Once partisans had come to completely biased conclusions -- essentially finding ways to ignore information that could not be rationally discounted -- not only did circuits that mediate negative emotions like sadness and disgust turn off, but subjects got a blast of activation in circuits involved in reward -- similar to what addicts receive when they get their fix, Westen explains.

"None of the circuits involved in conscious reasoning were particularly engaged," says Westen. "Essentially, it appears as if partisans twirl the cognitive kaleidoscope until they get the conclusions they want, and then they get massively reinforced for it, with the elimination of negative emotional states and activation of positive ones."

During the study, the partisans were given 18 sets of stimuli, six each regarding President George W. Bush, his challenger, Senator John Kerry, and politically neutral male control figures such as actor Tom Hanks. For each set of stimuli, partisans first read a statement from the target (Bush or Kerry).
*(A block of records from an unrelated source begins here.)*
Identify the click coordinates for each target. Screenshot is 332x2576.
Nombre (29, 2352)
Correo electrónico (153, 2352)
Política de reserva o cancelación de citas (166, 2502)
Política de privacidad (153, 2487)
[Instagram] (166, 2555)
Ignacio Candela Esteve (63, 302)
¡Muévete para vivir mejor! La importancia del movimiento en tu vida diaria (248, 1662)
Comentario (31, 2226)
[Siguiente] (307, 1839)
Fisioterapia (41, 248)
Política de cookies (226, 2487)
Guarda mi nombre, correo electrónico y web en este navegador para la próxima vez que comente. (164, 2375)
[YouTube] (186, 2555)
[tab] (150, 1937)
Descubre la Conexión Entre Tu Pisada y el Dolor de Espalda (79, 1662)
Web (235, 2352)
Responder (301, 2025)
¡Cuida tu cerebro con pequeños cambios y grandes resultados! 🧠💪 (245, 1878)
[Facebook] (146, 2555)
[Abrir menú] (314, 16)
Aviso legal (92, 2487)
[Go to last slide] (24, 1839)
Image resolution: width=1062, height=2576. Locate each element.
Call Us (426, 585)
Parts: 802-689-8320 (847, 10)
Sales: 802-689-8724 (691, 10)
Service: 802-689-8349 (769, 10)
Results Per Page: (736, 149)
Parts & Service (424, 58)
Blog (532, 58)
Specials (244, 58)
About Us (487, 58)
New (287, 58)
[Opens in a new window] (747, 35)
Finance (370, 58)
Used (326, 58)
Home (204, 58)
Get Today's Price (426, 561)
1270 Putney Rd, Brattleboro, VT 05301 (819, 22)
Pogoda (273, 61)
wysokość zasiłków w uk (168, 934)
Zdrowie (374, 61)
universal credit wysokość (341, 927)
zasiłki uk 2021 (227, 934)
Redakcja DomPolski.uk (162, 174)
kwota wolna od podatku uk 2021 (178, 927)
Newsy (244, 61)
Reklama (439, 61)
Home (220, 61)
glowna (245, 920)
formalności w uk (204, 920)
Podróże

The first statement was followed by a second statement that documented a clear contradiction between the target's words and deeds, generally suggesting that the candidate was dishonest or pandering.

Next, partisans were asked to consider the discrepancy, and then to rate the extent to which the person's words and deeds were contradictory. Finally, they were presented with an exculpatory statement that might explain away the apparent contradiction, and asked to reconsider and again rate the extent to which the target's words and deeds were contradictory.

Behavioral data showed a pattern of emotionally biased reasoning: partisans denied obvious contradictions for their own candidate that they had no difficulty detecting in the opposing candidate. Importantly, in both their behavioral and neural responses, Republicans and Democrats did not differ in the way they responded to contradictions for the neutral control targets, such as Hanks, but Democrats responded to Kerry as Republicans responded to Bush.

While reasoning about apparent contradictions for their own candidate, partisans showed activations throughout the orbital frontal cortex, indicating emotional processing and presumably emotion regulation strategies. There also were activations in areas of the brain associated with the experience of unpleasant emotions, the processing of emotion and conflict, and judgments of forgiveness and moral accountability.

Notably absent were any increases in activation of the dorsolateral prefrontal cortex, the part of the brain most associated with reasoning (as well as conscious efforts to suppress emotion). The finding suggests that the emotion-driven processes that lead to biased judgments likely occur outside of awareness, and are distinct from normal reasoning processes when emotion is not so heavily engaged, says Westen.

The investigators hypothesize that emotionally biased reasoning leads to the "stamping in" or reinforcement of a defensive belief, associating the participant's "revisionist" account of the data with positive emotion or relief and elimination of distress. "The result is that partisan beliefs are calcified, and the person can learn very little from new data," Westen says.

The study has potentially wide implications, from politics to business, and demonstrates that emotional bias can play a strong role in decision-making, Westen says. "Everyone from executives and judges to scientists and politicians may reason to emotionally biased judgments when they have a vested interest in how to interpret 'the facts,' " Westen says.

Coauthors of the study include Pavel Blagov and Stephan Hamann of the Emory Department of Psychology, and Keith Harenski and Clint Kilts of the Emory Department of Psychiatry and Behavioral Sciences.


It is obvious that these results--if themselves confirmed--could easily have a broad application to any area of strong beliefs and heated debate. Is it true that skeptics of psi phenomena are being irrational about the facts? There is certainly some data pointing in this direction. Of course, those who accept the existence of psi phenomena need to watch for their own tendencies towards confirmation bias, and remember that many psychics and purported phenomena are bogus. This definitely adds support to the charge that "scientific" opposition to psi phenomena is more about sociology than science.